Title page of the Routledge edition, highlighting the inclusion of Carlisle’s preface

 

One of our copies, part of UCL’s Rotton Collection, is the 1852 UK edition published by Thomas Bosworth as Uncle Tom’s Cabin or Negro Life in the Slave States of America, published in August that year (one of the first to follow Clarke in publishing Uncle Tom on this side of the Atlantic) (UCL Reference: Rotton 24.c.26). We also hold an illustrated edition jointly published by Clarke and Routledge under the same title, also in 1852 (Ogden STO UNC/1), as well as another Routledge edition, published later that year but this time as Uncle Tom’s Cabin; a tale of life among the lowly (i.e. using the title of the first USA edition) (Ogden STO UNC/2). The latter also includes a preface by the Earl of Carlisle (introduced as a friend of Stowe’s, although the connection was exaggerated) and a preface by Stowe herself, both included here as unique selling points. All three were, characteristically, issued by publishers known for producing American reprints for the UK market.  

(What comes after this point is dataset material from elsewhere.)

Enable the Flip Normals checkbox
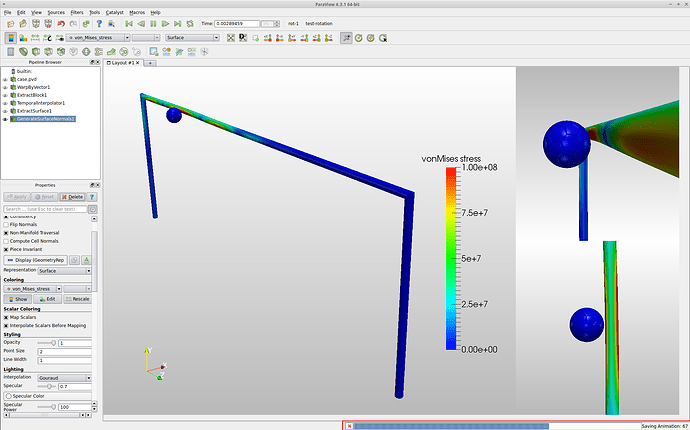This screenshot has width=690, height=430. click(6, 224)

A common characteristic of these international editions, in the UK and elsewhere, were claims to ‘authenticity.’  The Thomas Bosworth edition, for example, was marketed as ‘the author’s edition.’ It included an ‘Advertisement to this edition’ which notes that Stowe had “a direct interest” in its sale. The Routledge and Clarke edition was published with a notice on author’s editions which read:  

we must do ourselves the justice to announce that Mrs Stowe has a direct pecuniary interest in this extraordinary success. Our editions are the real ‘Author’s Editions;’ we are in direct negotiations with Mrs. Stowe; and we confidently hope that when accounts are made up we shall be in a position to award to that talented lady a sum not inferior in amount to her receipts in America.  

On the market almost instantaneously flooded by a myriad of the novel’s editions, some authorised, many what we would consider today ‘pirated copies’, a credible association with the author became an important means of ensuring better sales of the book.  Neither of these two publishers were, in fact, Stowe’s official UK publishers; seeking out other means to make their editions attractive to the reading public was an important marketing strategy. 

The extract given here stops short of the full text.